Testo del documento:
· · · · · · ·

A rendere lo spazio urbano ancora più volutamente anonimo e monotono ci penseranno qualche anno dopo i successivi grattacieli grigi da nove ai diciassette piani chiamati “brezhnevki“ .
Il Partito, insegnando ai cittadini sovietici che ogni comfort altro non era che una forma di filisteismo, imponeva di aderire a un ferreo pauperismo collettivo lontano da qualsiasi velleità personale e singolarità creative, nonostante ogni agenzia statale e ogni fabbrica avessero al loro interno un centro culturale dove avevano luogo concerti, eventi politici e sociali, oltre a programmi gratuiti per i bambini e spazi dedicati all’arte del regime e allo sport.
In merito alle attività ricreative per i più piccoli, durante le vacanze estive i bambini sovietici entravano negli Ottobrini (dai 6 ai 9 anni) o nei Pionieri (dai 9 ai 13 anni).
Questi campi non erano di certo obbligatori ma tutti i ragazzini volevano parteciparvi perché aspiravano ardentemente a entrare in seguito nei “Komsomol“, le organizzazioni giovanili che gestivano le attività sociali di volontariato come aiuto agli anziani, ai contadini per il raccolto o per la pulizia dell’ambiente.
In merito alla scuola, dopo la Rivoluzione d’Ottobre i bolscevichi promossero, per liquidare l’analfabetismo tra la popolazione (alfabetizzata solamente al 21% nel XIX) la “Likebez“, ovvero una riforma radicale del sistema educativo sovietico che avrebbe dovuto prestare particolare attenzione alla matematica e alle scienze naturali.
Per gli studenti sovietici e le loro famiglie, perciò, l’istruzione non ha mai rappresentato un costo.

· · · · · · ·

Dati forniti:
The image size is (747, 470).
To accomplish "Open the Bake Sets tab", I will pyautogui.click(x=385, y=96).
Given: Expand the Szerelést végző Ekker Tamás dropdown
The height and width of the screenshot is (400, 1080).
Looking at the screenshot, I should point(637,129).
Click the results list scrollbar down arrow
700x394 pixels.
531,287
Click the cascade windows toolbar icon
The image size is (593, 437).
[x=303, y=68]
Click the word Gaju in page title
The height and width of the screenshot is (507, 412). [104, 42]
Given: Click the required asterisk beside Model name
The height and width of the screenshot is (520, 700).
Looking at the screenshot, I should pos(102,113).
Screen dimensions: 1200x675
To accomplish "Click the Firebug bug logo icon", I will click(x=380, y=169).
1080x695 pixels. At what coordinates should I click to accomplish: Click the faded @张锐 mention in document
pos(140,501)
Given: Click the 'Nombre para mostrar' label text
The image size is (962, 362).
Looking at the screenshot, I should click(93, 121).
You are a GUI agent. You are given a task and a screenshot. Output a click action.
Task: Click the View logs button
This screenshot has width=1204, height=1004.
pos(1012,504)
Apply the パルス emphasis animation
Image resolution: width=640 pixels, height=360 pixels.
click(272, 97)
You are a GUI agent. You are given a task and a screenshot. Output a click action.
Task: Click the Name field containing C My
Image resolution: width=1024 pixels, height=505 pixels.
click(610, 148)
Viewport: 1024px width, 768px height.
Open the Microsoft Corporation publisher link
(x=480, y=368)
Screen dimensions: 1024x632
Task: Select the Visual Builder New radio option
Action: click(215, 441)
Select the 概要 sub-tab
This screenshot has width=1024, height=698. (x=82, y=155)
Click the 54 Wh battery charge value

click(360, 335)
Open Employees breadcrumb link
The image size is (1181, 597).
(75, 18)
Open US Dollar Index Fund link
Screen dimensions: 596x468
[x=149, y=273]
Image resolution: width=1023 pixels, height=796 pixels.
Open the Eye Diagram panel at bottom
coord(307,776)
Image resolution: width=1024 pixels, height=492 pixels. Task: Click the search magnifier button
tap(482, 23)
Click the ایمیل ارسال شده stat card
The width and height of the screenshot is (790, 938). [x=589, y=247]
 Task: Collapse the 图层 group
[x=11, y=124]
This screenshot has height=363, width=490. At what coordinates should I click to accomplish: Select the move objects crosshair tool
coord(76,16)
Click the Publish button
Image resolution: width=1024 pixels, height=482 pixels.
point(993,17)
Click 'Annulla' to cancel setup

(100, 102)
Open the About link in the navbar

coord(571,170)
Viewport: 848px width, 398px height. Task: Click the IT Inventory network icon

· · · · · · ·

Istruzioni:
A - Aggiorna il passo del testo sulla società sovietica che inizia con "Questi campi non" e termina con "la pulizia dell’ambiente.", sostituendo "volontariato" con "beneficenza".
B - Ripeti senza alcuna modifica le righe dell'elenco, iniziando da quella che contiene "Click the ایمیل ارسال شده stat card" e terminando con l'ultima riga dell'elenco.
Il testo e l'elenco non hanno alcun legame tra loro.

Risposte finali:
A -
Questi campi non erano di certo obbligatori ma tutti i ragazzini volevano parteciparvi perché aspiravano ardentemente a entrare in seguito nei “Komsomol“, le organizzazioni giovanili che gestivano le attività sociali di beneficenza come aiuto agli anziani, ai contadini per il raccolto o per la pulizia dell’ambiente.

B -
Click the ایمیل ارسال شده stat card
The width and height of the screenshot is (790, 938). [x=589, y=247]
 Task: Collapse the 图层 group
[x=11, y=124]
This screenshot has height=363, width=490. At what coordinates should I click to accomplish: Select the move objects crosshair tool
coord(76,16)
Click the Publish button
Image resolution: width=1024 pixels, height=482 pixels.
point(993,17)
Click 'Annulla' to cancel setup

(100, 102)
Open the About link in the navbar

coord(571,170)
Viewport: 848px width, 398px height. Task: Click the IT Inventory network icon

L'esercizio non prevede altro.